#### Dataset rows ####
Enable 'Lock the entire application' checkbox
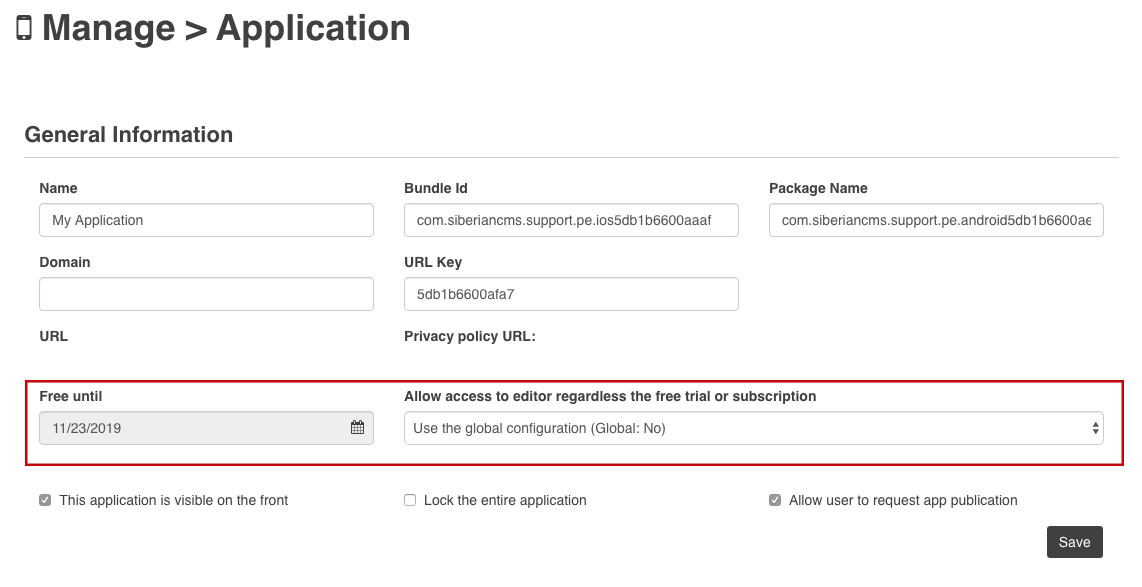Screen dimensions: 1142x587 [x=410, y=500]
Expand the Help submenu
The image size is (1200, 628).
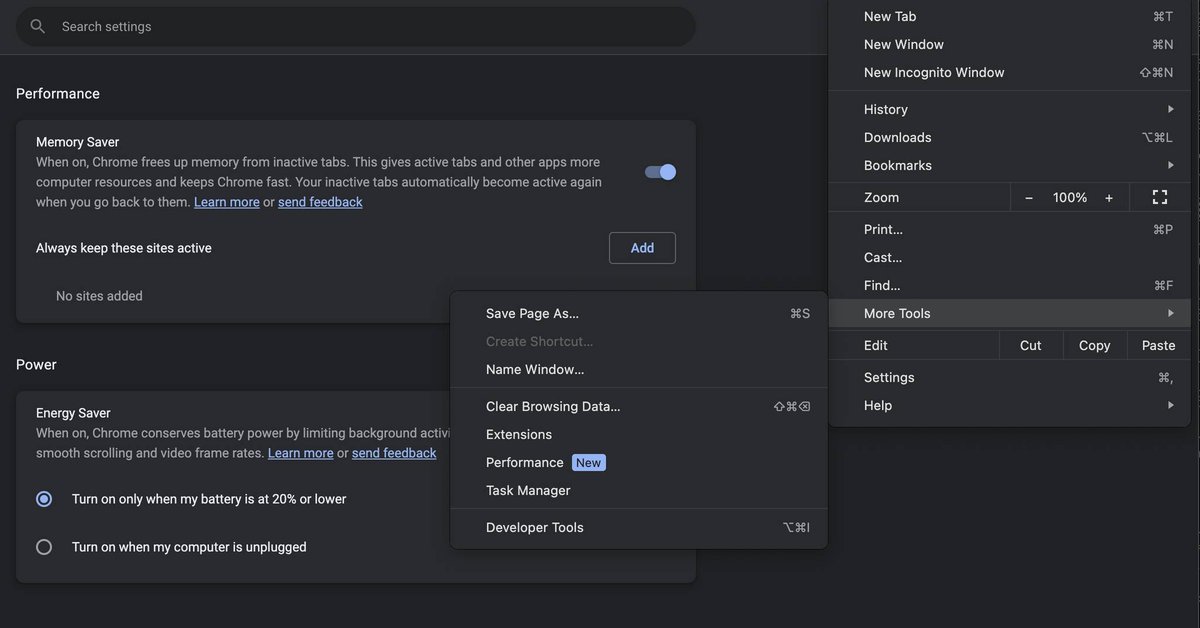pos(1170,404)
####
*Short task:* Arrange these records as a two-column CSV with the headers "instruction" and "location", one row per record, giving each record's text and its answer in a single quoted field apiece, with line breaks replaced by spaces. Omit the pictures.

*Problem solution:*
instruction,location
"Enable 'Lock the entire application' checkbox","Screen dimensions: 1142x587 [x=410, y=500]"
"Expand the Help submenu The image size is (1200, 628).","pos(1170,404)"